Problem 1:
Reproduce the article on sunlike star vibrations starting at "The work could" and ending at "from the sun.", substituting "solar storms" for "sun storms".
Problem 2:
Summarize the article on sunlike star vibrations in two sentences.

*** Reading passage

Sunlike Star Vibrations Seen for First Time



Anne Minard

A first look at the surfaces of three nearby stars shows that the hot bodies are vibrating faster than our sun and have smoother exteriors, according to new research.

The work could help astronomers get a better picture of minute changes in stellar vibrations, which would improve our understanding of how sunlike stars operate inside.
Also, knowing more about subtle changes in the surfaces of other stars can help scientists better predict sun storms, which can damage orbiting satellites and interrupt power lines on Earth.

Studies of the sun's vibrations, or helio-seismology, have been yielding clues about our star's interior structure for decades. (Related: "Sun Gets Fatter 'Waist' During Magnetic Peaks" [October 2, 2008].)

Granulation, or bubbling, of the stellar surface can reveal how heat is being transported through the uppermost layers of gas.

But until recently, vibrations and surface features in more distant stars have been too hard to detect, so scientists have relied on computer simulations based on data from the sun.

"In the last few years, observers have started to see acoustic spectra from solar-type stars that are comparable in quality to what was seen in the sun nearly 30 years ago," said Rachel Howe, a scientist at the National Solar Observatory in Tucson, Arizona, who was not involved with the new study.

"These measurements will allow observers to probe the rotation and other properties of stars that are similar to our sun but of different sizes and ages."

Lead study author Eric Michel, a stellar physicist with France's National Center for Scientific Research, said his team's data should help refine previous computer predictions.

"The phenomena we observe are of the order of what we expected, and we will be able to measure them with precision," Michel said via email. "We are now looking into the stars!"

******
*** Information given

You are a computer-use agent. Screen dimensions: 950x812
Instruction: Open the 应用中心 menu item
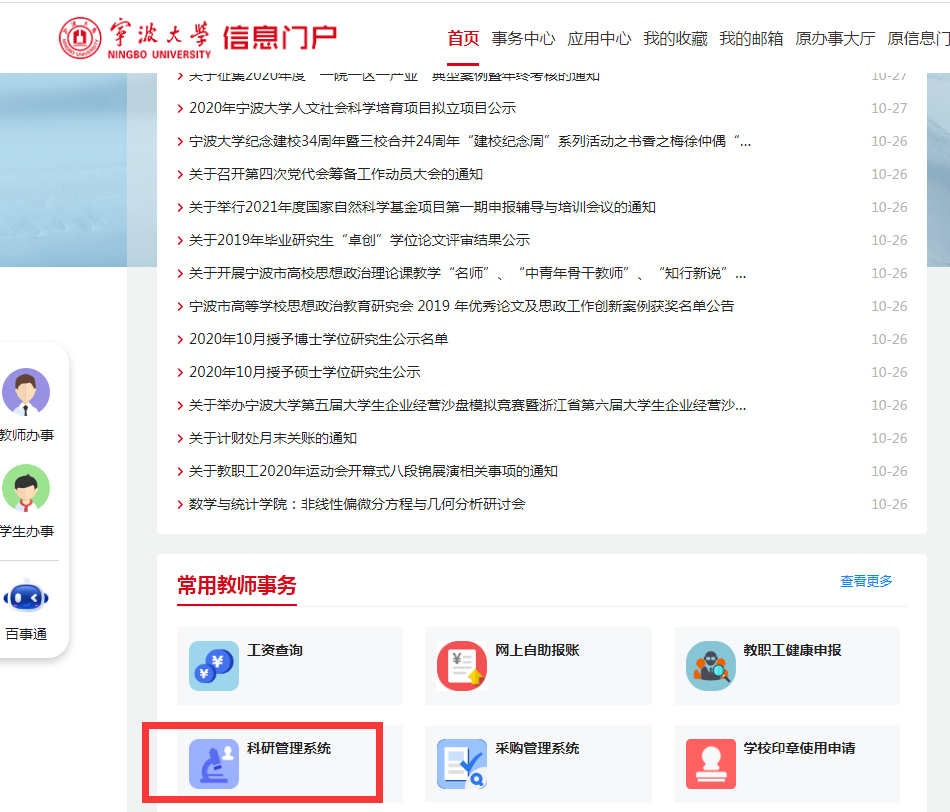point(599,39)
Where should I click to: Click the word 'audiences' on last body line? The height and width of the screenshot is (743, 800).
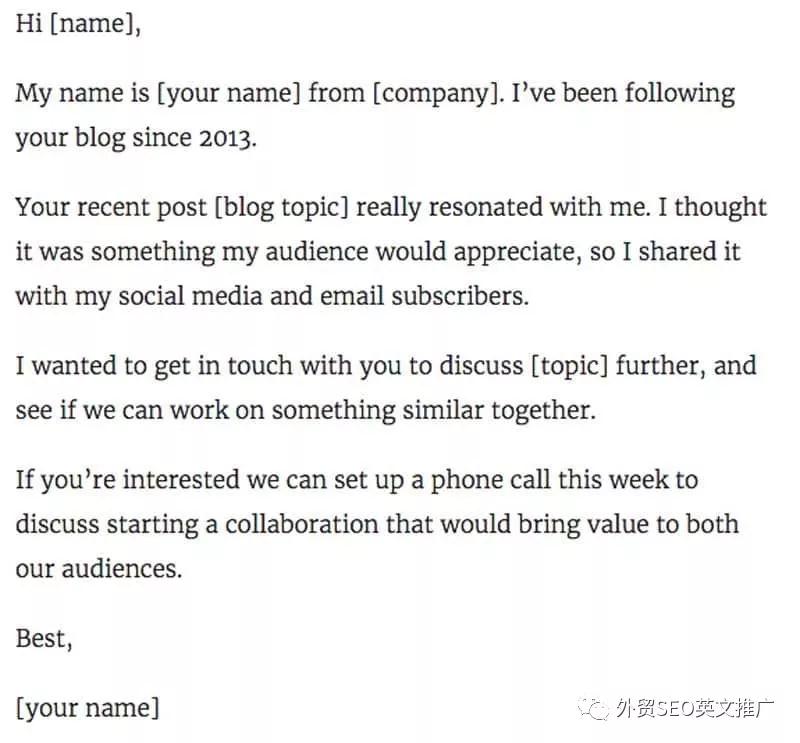pyautogui.click(x=119, y=569)
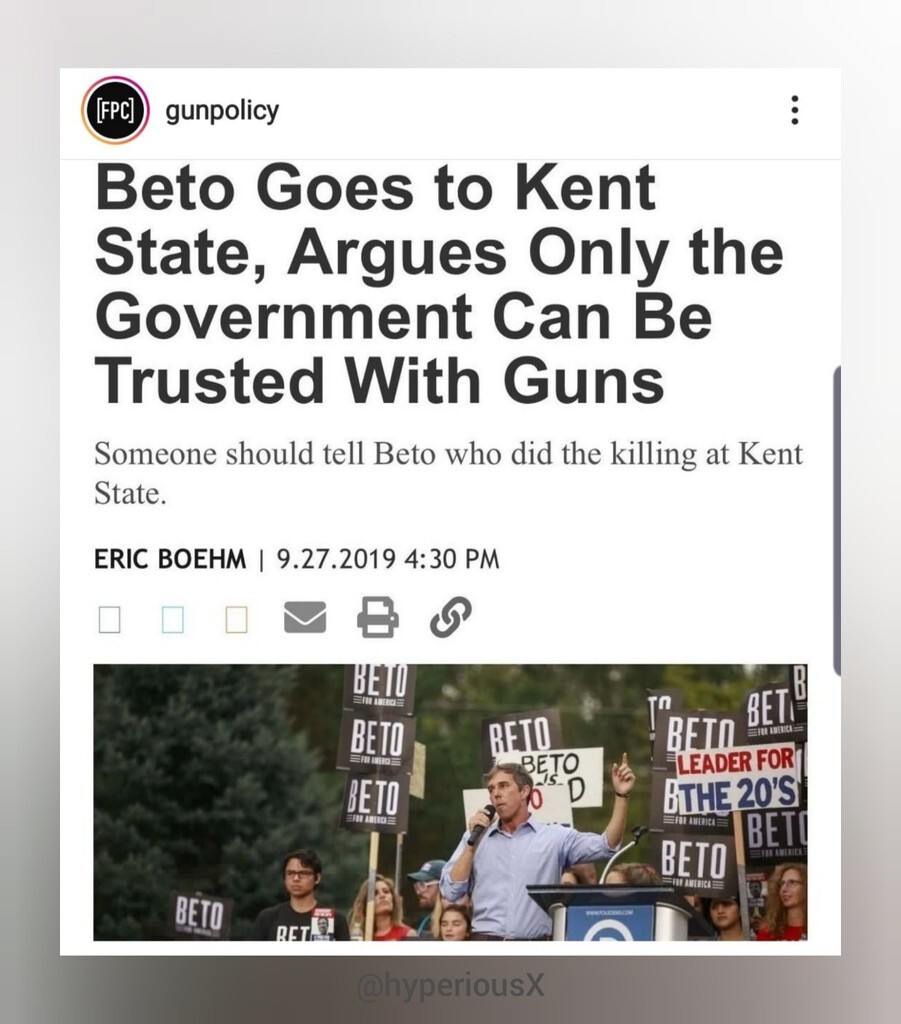Open the three-dot post options menu
The height and width of the screenshot is (1024, 901).
[x=795, y=110]
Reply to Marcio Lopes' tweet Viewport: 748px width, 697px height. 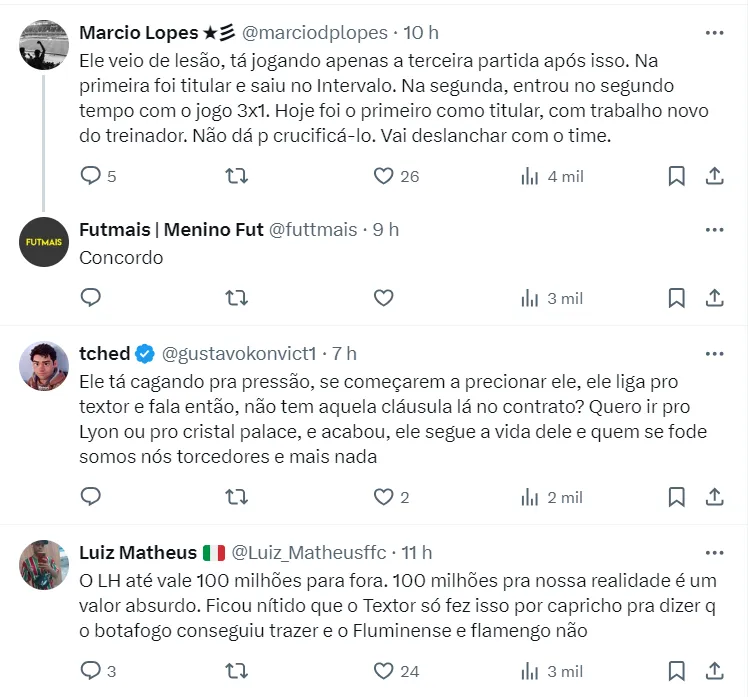tap(91, 176)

******

Correct response 1:
The work could help astronomers get a better picture of minute changes in stellar vibrations, which would improve our understanding of how sunlike stars operate inside.
Also, knowing more about subtle changes in the surfaces of other stars can help scientists better predict solar storms, which can damage orbiting satellites and interrupt power lines on Earth.

Studies of the sun's vibrations, or helio-seismology, have been yielding clues about our star's interior structure for decades. (Related: "Sun Gets Fatter 'Waist' During Magnetic Peaks" [October 2, 2008].)

Granulation, or bubbling, of the stellar surface can reveal how heat is being transported through the uppermost layers of gas.

But until recently, vibrations and surface features in more distant stars have been too hard to detect, so scientists have relied on computer simulations based on data from the sun.

Correct response 2:
A first look at the surfaces of three nearby stars shows that they vibrate faster than the sun and have smoother exteriors. This work could help astronomers understand how sunlike stars operate inside and help scientists predict sun storms, and the lead author says the data should refine earlier computer predictions that were based on the sun because such features in more distant stars had been too hard to detect.